* [GIVEN TASK]: Reproduce verbatim the material beginning with the line that contains "Given: Expand Filter by User Type dropdown" and continuing through the line that contains "Select 'Новое' condition", including both of those lines.

[start]

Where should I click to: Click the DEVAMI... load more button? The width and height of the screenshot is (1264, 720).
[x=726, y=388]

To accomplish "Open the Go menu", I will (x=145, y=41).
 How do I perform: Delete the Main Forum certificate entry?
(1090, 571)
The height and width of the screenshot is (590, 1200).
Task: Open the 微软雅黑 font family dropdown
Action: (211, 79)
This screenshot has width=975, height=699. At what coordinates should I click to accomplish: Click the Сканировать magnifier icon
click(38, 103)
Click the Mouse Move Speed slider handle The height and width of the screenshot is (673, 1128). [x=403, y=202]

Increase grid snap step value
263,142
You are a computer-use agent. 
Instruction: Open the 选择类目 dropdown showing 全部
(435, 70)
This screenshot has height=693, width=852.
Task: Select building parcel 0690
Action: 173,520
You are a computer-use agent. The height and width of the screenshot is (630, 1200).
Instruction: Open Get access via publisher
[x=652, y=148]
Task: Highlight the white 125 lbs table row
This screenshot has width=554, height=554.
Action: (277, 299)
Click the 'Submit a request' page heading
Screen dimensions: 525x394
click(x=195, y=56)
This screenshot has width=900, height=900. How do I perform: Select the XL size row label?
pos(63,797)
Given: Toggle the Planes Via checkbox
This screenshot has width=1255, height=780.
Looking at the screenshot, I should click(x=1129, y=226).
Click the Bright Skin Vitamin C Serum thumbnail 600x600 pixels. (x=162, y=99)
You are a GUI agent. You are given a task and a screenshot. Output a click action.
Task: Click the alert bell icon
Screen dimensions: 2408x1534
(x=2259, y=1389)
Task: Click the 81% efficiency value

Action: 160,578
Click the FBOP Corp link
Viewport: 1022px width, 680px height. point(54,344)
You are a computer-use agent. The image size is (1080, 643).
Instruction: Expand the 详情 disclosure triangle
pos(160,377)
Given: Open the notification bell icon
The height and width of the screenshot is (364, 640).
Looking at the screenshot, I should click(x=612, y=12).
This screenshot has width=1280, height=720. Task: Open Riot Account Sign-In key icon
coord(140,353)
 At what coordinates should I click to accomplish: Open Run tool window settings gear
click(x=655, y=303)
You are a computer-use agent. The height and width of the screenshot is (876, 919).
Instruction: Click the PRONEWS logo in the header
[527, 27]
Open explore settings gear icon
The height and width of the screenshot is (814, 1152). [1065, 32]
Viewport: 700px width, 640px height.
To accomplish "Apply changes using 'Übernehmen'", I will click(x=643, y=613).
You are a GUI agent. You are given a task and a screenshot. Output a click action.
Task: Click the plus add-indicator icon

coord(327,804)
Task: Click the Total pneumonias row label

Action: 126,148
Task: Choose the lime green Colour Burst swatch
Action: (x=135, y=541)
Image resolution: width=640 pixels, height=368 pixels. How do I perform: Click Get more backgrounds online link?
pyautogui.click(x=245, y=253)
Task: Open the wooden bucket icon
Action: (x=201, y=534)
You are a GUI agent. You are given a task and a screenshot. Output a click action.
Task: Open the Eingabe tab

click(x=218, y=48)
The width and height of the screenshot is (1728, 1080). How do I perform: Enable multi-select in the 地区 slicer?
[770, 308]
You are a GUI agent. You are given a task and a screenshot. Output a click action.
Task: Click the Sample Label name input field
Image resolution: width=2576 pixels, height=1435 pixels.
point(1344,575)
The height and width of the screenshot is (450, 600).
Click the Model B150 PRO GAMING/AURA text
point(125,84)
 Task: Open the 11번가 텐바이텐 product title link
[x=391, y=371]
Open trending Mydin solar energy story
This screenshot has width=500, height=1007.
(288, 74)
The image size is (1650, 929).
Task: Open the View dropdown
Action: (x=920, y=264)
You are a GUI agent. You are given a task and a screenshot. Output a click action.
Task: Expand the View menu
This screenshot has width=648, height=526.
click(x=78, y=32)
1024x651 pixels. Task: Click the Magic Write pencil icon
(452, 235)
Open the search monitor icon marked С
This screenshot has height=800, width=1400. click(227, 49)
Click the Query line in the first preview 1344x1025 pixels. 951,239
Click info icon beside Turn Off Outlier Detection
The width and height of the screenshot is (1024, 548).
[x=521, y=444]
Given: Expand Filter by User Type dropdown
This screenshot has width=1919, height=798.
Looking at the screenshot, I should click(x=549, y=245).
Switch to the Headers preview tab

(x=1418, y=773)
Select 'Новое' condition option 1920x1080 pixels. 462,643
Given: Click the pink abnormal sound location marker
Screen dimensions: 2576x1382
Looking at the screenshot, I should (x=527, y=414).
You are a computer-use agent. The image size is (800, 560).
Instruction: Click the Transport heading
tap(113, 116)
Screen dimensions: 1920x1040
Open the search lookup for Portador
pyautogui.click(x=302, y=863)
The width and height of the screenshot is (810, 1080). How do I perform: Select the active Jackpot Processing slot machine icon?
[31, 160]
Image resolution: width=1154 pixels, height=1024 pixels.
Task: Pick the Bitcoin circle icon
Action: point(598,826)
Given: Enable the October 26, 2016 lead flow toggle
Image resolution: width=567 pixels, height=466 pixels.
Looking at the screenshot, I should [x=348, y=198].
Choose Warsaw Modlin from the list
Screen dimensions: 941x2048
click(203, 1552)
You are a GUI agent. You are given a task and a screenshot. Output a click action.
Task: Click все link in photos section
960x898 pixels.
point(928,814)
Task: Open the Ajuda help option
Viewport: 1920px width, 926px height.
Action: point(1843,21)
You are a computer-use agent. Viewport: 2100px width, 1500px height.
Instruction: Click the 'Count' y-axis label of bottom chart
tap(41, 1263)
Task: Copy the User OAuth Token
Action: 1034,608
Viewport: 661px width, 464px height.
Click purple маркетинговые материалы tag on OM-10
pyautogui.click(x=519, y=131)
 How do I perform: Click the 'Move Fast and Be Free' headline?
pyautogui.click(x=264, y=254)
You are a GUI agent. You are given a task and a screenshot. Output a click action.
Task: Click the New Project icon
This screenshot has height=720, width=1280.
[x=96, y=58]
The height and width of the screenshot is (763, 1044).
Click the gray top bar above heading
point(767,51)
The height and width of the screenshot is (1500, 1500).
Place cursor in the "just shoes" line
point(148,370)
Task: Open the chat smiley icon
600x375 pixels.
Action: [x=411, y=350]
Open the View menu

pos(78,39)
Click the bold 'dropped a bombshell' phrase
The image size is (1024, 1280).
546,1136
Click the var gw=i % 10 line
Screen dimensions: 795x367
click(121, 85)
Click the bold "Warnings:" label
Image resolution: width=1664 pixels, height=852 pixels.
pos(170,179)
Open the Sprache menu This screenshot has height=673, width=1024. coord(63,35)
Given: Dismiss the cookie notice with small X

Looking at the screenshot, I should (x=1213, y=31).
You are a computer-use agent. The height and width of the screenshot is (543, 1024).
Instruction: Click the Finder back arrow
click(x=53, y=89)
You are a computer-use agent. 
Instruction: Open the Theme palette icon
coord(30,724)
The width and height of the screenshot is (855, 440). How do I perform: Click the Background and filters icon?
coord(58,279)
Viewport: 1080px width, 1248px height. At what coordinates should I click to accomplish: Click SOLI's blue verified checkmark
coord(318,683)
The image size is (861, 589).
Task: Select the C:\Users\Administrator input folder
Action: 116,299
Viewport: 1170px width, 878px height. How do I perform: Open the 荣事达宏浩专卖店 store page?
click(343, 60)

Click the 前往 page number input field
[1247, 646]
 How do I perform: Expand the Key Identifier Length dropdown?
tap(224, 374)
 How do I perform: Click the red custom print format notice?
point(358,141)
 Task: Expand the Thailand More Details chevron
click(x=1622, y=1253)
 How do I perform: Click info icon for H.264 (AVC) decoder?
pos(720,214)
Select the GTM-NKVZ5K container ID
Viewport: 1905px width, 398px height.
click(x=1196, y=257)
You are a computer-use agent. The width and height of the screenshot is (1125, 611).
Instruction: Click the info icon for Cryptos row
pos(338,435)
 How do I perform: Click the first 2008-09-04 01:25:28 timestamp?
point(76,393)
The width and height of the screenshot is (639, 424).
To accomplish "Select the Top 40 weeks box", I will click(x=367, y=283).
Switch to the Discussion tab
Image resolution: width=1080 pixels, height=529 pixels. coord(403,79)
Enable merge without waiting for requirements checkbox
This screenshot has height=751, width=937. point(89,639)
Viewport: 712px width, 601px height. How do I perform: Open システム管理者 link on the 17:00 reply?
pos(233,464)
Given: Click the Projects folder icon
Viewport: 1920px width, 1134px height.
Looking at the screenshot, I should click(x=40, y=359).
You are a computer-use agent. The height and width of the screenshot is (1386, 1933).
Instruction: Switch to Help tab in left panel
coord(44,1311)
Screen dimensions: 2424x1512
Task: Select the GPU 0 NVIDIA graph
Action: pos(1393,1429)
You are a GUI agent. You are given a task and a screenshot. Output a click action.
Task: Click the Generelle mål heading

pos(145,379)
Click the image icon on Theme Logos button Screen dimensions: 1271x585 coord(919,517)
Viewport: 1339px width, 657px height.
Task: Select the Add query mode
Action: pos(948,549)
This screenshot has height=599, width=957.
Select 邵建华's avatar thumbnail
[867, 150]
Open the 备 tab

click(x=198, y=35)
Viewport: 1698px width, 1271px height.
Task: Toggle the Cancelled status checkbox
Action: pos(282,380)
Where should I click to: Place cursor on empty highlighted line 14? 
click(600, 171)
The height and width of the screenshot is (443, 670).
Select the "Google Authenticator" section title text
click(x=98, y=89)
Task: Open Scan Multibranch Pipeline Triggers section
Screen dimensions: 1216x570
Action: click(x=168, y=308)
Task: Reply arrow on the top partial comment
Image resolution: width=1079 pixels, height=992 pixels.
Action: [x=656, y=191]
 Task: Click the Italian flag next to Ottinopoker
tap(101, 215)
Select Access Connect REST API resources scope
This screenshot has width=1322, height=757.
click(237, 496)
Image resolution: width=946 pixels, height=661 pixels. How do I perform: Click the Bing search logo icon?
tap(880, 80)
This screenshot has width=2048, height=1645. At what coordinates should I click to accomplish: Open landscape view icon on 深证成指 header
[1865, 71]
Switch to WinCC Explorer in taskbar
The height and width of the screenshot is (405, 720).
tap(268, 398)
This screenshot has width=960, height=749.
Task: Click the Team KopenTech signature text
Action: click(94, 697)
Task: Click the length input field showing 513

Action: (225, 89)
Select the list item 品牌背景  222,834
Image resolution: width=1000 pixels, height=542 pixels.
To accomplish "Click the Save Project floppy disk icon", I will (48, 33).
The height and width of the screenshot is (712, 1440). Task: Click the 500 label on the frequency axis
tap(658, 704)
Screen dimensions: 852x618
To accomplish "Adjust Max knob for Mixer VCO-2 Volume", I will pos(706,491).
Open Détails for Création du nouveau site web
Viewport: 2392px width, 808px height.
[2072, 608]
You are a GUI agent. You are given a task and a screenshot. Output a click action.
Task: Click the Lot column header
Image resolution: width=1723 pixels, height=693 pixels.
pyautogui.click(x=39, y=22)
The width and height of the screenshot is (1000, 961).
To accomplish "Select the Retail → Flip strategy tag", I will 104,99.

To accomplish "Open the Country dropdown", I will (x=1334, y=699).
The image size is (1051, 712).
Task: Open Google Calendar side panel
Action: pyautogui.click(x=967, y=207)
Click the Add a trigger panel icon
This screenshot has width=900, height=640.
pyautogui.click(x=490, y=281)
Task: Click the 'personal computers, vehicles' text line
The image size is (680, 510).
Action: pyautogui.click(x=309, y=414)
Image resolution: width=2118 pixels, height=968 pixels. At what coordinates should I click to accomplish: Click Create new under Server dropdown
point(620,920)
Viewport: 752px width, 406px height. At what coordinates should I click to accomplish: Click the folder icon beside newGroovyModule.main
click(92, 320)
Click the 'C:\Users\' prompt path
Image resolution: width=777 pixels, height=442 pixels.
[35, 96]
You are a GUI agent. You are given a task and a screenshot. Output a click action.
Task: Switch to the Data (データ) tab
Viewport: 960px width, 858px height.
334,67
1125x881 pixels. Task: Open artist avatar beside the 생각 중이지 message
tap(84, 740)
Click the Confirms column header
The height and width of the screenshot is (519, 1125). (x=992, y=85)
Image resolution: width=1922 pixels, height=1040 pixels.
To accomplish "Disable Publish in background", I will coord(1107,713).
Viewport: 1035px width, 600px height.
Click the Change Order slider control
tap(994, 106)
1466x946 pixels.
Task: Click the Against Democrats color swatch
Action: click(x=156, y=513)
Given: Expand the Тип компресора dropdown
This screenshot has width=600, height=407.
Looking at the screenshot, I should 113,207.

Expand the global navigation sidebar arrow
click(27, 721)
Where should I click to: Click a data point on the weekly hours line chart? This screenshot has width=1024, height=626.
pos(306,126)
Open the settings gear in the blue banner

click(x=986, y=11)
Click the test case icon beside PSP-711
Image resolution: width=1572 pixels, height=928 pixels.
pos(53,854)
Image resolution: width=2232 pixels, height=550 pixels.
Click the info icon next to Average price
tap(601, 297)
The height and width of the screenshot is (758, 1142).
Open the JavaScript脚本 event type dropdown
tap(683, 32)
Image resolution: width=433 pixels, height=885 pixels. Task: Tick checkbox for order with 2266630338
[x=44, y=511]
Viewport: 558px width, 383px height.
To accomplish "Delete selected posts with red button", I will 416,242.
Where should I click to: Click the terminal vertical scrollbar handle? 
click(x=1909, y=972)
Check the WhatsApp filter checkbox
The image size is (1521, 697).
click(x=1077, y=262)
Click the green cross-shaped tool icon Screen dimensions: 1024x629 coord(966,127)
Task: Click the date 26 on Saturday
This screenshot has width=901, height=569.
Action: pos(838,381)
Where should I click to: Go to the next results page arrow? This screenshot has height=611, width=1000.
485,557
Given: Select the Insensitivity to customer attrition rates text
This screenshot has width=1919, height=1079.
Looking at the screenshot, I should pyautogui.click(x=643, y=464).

[end]

* [TASK SOLUTION]:
Given: Expand Filter by User Type dropdown
This screenshot has width=1919, height=798.
Looking at the screenshot, I should click(x=549, y=245).
Switch to the Headers preview tab

(x=1418, y=773)
Select 'Новое' condition option 1920x1080 pixels. 462,643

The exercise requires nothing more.